Maggie stopped after one, but Ian and I were into our fourth when he started to loosen up. I smiled and laughed at all the right times while he yapped about the time he busted that pimp, how he had the pimp down, and he was about to cuff him when one of the guy's bitches came screaming in, buck naked, and started trying to pull Ian off her guy. He managed to snap the cuffs on the pimp, and then he wrestled her down, and since he didn't have another pair of cuffs, he had to restrain her until backup arrived. They came storming in, and there he was, lying on top of this bitch, and she's bucking like a fucking horse. …

He kept prattling on with that big mouth of his. Telling us about the time he stopped an armed robbery when he was off duty. He was just going to the store to pick up some booze, and there was this punk, you know the type, with the fresh tats and the hotshot attitude. And he could tell right away that the punk was up to no good. The punk was all jumpy and shit. Ian, Sr., played it cool; he acted all nonchalant and waited for the punk to make his move, and then he jumped the little bastard and took his lase-pistol. That was when the kid went after the owner with a blade, and Ian had to shoot him.

I remembered that incident. It was a long time ago, but the way I heard it, the kid was hopped up on stims when he tried
to knock over the liquor store. Ian jumped out from one of the aisles and screamed at the kid to freeze, knocking over a whole rack of bottles in the process. The kid reflexively jumped away from the spray of shattering bottles, and Ian fried him in the back.

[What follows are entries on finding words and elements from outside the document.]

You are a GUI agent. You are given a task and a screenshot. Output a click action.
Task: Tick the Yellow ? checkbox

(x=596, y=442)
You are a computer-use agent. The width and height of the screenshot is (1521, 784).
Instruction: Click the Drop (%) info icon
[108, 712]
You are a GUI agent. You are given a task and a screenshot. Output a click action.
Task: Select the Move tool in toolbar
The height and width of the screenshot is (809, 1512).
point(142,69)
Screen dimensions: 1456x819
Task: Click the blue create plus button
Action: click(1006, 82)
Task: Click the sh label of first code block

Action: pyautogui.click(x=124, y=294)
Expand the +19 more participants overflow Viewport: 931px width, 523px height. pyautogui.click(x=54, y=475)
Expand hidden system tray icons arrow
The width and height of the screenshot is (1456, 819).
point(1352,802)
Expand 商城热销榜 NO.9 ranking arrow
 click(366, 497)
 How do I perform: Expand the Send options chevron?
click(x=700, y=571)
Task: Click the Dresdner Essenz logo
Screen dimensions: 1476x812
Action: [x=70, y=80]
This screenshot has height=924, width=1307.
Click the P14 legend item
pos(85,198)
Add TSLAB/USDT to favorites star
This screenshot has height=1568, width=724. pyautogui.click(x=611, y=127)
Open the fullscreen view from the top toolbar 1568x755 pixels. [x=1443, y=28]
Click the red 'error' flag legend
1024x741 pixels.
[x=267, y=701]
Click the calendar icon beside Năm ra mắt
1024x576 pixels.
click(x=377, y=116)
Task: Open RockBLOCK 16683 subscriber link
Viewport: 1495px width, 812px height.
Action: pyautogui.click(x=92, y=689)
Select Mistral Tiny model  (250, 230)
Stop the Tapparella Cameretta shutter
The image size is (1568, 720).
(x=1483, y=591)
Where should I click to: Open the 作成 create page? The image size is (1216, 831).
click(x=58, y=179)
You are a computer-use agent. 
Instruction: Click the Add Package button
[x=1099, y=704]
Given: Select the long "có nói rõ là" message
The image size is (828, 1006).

“You sure taught that punk a lesson,” I said.

“Damn straight I did.”

I kept tipping my glass to my mouth every so often, but I'd already stopped drinking. He kept rattling on, his tales getting taller and taller. He was talking mostly to Maggie now. Her face was a hell of a lot prettier than mine. I kept up the illusion that I was keeping up with him in the drinking department by emptying my glass through a hole in the floor, the cheap booze running down the side of an oil drum that served as a pontoon.

I kept the hooch flowing and soon enough Ian, Sr., was
180
proof. His exaggerated yarns were turning into paranoid rants. He was going off on some doctor now. “This bitch must think I'm stupid, trying to rip me off. She thinks I don't know how much a fucking pill costs? I ain't no damn pushover. She thinks those degrees on the wall give her a license to bend me over.”

Blah, blah, blah
… This was the way he'd always get at the bars. Always the victim of some imagined wrong, talking nonstop trash. I remembered how one night, he started off on some bullshit about a mechanic who jacked up the price on him and how he was going to go down there and teach him a lesson. “Let's go,” I'd told him. I wanted to see him teach this mechanic a lesson. That's when he told me to butt the fuck out or he'd have to take me to school. Had we been alone, I might've blown the comment off, but I couldn't let him get away with it when there were other cops around, watching. What kind of enforcer would let something like that pass? I gave him a good ass-kicking that night, and if need be, I was ready to do it again. “Hey, whatever happened to your wife?”